Protein Databank (PDB) archivos pueden ayudarle a gestionar y representar datos de estructura macromolecular que se tire de los estudios que utilizan la resonancia magnética nuclear (RMN) y técnicas de difracción de rayos-X. Manipular y mover estos datos en torno puede ser difícil; Sin embargo, hay varias descargas que le ayudarán con este proceso. AP Editor es sólo uno de estos y sirve como ejemplo para este artículo.

Instrucciones

1 Ir a la opción "Eliminar" en la barra de herramientas y seleccione el tipo de datos que desea eliminar, si usted está mirando para cambiar el archivo tirando de un subconjunto de la información. Ejemplos típicos serían retirando un átomo en particular de las coordenadas, por lo que una conformación alternativa o eliminación de factores tales como la temperatura anisotrópico. Si no es así, continúe con el paso 2.

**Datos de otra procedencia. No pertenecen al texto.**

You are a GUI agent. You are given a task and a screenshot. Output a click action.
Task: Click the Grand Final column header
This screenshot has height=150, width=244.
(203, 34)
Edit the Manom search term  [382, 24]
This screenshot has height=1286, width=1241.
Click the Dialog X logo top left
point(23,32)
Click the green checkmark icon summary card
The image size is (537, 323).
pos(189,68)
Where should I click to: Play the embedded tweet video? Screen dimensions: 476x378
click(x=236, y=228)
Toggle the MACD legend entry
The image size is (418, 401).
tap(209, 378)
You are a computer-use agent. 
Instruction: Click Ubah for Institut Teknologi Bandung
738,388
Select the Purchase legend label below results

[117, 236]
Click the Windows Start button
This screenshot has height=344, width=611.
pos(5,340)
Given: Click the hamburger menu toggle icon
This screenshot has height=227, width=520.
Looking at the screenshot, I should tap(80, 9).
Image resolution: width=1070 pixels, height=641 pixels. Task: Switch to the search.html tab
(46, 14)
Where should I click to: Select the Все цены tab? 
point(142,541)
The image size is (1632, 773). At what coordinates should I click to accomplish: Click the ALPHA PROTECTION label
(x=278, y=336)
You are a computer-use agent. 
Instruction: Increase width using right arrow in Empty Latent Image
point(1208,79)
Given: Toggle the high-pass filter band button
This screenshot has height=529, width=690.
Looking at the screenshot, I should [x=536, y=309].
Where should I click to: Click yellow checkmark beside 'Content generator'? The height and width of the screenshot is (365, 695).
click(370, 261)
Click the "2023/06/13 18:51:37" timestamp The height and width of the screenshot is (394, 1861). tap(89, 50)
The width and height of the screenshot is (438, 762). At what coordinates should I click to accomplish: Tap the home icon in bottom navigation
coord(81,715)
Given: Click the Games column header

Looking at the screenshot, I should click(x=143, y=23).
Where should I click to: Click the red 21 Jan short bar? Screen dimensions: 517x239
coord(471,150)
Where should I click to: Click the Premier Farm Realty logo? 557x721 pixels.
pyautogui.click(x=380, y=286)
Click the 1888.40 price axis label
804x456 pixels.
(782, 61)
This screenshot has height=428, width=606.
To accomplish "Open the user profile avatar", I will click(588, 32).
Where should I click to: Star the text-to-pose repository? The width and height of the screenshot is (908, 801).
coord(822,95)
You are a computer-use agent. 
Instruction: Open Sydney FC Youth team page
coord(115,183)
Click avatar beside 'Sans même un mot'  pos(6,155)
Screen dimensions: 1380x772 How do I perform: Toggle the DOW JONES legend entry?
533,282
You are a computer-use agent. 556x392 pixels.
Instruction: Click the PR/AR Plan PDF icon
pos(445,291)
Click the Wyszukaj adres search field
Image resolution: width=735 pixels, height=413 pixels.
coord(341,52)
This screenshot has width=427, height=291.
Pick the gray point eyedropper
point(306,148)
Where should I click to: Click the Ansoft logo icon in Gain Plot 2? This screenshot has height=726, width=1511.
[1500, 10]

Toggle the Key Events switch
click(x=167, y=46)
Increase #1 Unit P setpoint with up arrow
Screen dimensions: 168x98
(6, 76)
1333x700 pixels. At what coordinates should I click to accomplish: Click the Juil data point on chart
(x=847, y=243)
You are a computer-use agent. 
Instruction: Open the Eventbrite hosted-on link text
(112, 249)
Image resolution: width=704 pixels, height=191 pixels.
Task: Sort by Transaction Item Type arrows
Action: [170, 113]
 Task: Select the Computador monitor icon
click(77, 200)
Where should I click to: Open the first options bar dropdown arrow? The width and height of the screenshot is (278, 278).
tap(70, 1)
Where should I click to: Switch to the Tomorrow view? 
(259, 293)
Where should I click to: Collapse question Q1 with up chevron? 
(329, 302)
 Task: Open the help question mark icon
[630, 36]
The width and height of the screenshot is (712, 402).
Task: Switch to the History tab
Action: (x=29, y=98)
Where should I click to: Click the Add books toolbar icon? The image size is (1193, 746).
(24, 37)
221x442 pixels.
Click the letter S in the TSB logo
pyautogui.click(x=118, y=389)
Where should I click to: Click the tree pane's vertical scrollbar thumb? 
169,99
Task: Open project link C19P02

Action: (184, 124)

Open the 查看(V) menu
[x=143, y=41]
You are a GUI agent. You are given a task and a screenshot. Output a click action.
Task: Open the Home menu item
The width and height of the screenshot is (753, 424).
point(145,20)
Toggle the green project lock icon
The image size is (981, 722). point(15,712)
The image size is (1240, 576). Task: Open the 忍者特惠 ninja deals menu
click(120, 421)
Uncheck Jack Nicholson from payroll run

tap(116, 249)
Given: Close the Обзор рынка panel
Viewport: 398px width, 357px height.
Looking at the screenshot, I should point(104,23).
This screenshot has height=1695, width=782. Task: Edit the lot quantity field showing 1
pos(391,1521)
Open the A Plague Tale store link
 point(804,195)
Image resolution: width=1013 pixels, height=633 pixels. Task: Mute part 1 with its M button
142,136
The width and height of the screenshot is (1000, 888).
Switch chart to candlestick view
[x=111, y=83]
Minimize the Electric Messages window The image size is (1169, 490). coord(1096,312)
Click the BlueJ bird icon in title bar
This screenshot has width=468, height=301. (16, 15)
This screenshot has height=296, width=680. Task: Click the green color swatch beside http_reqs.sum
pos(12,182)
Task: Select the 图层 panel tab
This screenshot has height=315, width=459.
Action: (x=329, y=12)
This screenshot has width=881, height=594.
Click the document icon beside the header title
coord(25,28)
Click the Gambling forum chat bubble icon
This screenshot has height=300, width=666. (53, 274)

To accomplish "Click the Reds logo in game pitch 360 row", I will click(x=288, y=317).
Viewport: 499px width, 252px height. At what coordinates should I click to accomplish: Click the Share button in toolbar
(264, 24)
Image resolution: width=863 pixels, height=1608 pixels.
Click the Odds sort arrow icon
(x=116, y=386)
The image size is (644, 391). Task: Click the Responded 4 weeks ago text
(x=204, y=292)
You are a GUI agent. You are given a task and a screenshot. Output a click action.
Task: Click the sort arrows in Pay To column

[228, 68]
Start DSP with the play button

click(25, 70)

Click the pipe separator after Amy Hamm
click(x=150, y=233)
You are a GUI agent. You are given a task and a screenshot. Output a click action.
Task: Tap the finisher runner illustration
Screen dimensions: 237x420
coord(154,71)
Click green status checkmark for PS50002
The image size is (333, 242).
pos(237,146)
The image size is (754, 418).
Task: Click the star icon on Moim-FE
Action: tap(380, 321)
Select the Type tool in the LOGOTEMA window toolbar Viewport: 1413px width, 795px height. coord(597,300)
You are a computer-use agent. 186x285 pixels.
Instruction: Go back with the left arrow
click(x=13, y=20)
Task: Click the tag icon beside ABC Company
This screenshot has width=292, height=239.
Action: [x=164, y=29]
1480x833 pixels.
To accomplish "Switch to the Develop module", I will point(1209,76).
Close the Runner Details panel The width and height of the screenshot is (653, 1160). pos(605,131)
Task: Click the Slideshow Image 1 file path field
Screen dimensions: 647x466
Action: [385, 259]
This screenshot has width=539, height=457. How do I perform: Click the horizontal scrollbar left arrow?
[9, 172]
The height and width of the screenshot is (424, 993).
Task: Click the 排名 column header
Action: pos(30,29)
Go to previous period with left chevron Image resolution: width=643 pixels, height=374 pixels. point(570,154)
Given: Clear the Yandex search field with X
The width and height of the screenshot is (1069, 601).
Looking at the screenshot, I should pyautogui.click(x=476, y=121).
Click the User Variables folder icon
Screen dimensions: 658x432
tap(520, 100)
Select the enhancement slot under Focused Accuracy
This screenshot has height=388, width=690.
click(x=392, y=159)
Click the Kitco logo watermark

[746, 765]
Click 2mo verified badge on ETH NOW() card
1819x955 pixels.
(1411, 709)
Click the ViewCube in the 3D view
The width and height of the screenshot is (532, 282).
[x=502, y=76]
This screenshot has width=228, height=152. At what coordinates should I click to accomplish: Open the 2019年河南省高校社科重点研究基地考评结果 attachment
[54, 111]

2 Ir a "Seleccionar" para elegir una célula, una ventana o una fila que le gustaría cambiar. Usted puede hacer "Seleccionar todo" (CTRL-A) si desea realizar cambios en todos los artículos. También puede seleccionar todos los átomos con un código de identificación o de un tipo registrada de residuos.

3 Pulsa en "Modificar" para cambiar elementos como el número de resto, la información de grupo espacial, los números de átomos, conectividad de los átomos, los nombres de elementos e incluso para reordenar los átomos.

4 Ir a "Calcular" si desea realizar traducciones o rotaciones en los átomos o encontrar átomos simétricos. También puede utilizar esta ficha para calcular muchos parámetros diferentes acerca de las proteínas objeto de estudio.